I've done a lot of reading and understand this to be legal and within "tax guidelines", but please speak up if you see any holes in my plan.

@Jeremiah J Rosa this is EXACTLY what I’m looking to do! I’m just looking for a chunk of cash out of my 401k to invest with and view as an open line that I pay back and keep using as it grows.

Just wondering how an agreement might be worded in an instance where I might be taking money each month to pay back myself where a partner might just let it sit in the property's bank account? Wondering if you or someone might understand that from an LLC operating agreement and/or tax standpoint?

Thank you!

Originally posted by @Jeremiah J Rosa :

Here's what I did. I pulled out a $50,000 loan from my Solo 401k. This money is now mine, for me to use however I want. Buy a car, go on vacation, pay off credit cards, buy a house, etc. It's just like borrowing money from a bank, except I'm paying back my 401k and the interest goes to myself instead of the bank.

In this instance, I bought a home with a partner using the money I borrowed, and my partner and I formed an LLC using our own names, not my solo401k name. That way I can work on the house, I can live in the house, and I can earn cashflow from the house.
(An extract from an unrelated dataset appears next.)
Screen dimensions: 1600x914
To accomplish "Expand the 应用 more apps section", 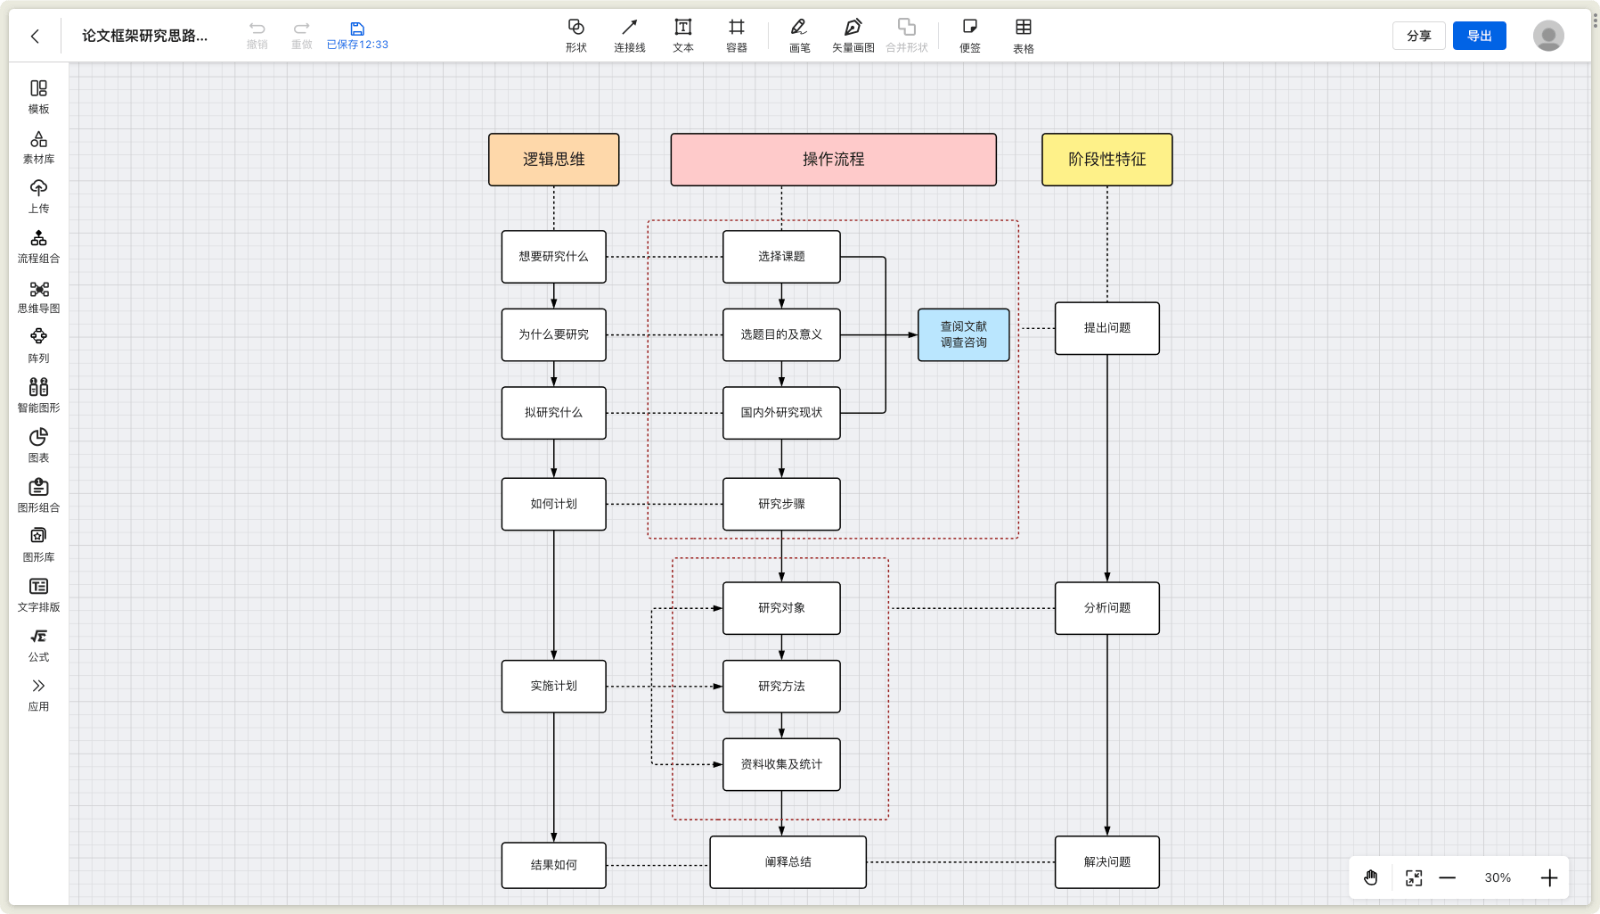I will click(38, 694).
It is my understanding that this is correct and accurate, please correct me if I'm wrong.

The second issue is separate. You would have to write up the terms as to how each partner is paid out so that you can use the cashflow from the property to pay back your 401k loan. 1) You could use the monthly cashflow. 2) you could cash out refinance after repairs are done and pay back your 401k. or 3) you could cash out refinance, buy another home with your partner, and just pay your 401k back monthly with other income, which is what I'm doing.

I've done a lot of reading and understand this to be legal and within "tax guidelines", but please speak up if you see any holes in my plan.

 The above is correct. Once this process is done, you and your partner or partners in a real estate transaction should have an entity with an operating agreement specifically spelling out how profits/losses are distributed, when, and in what order. In such a situation, your 401k has nothing to do with that investment and as such, you may life in it, work on it, and make profits on it outside your 401k plan. These profits would of course be taxable to you via a K1 from the entity to your personal return (a flow through entity).

You personally (not your partnership entity) would be responsible for paying back your 401k loan.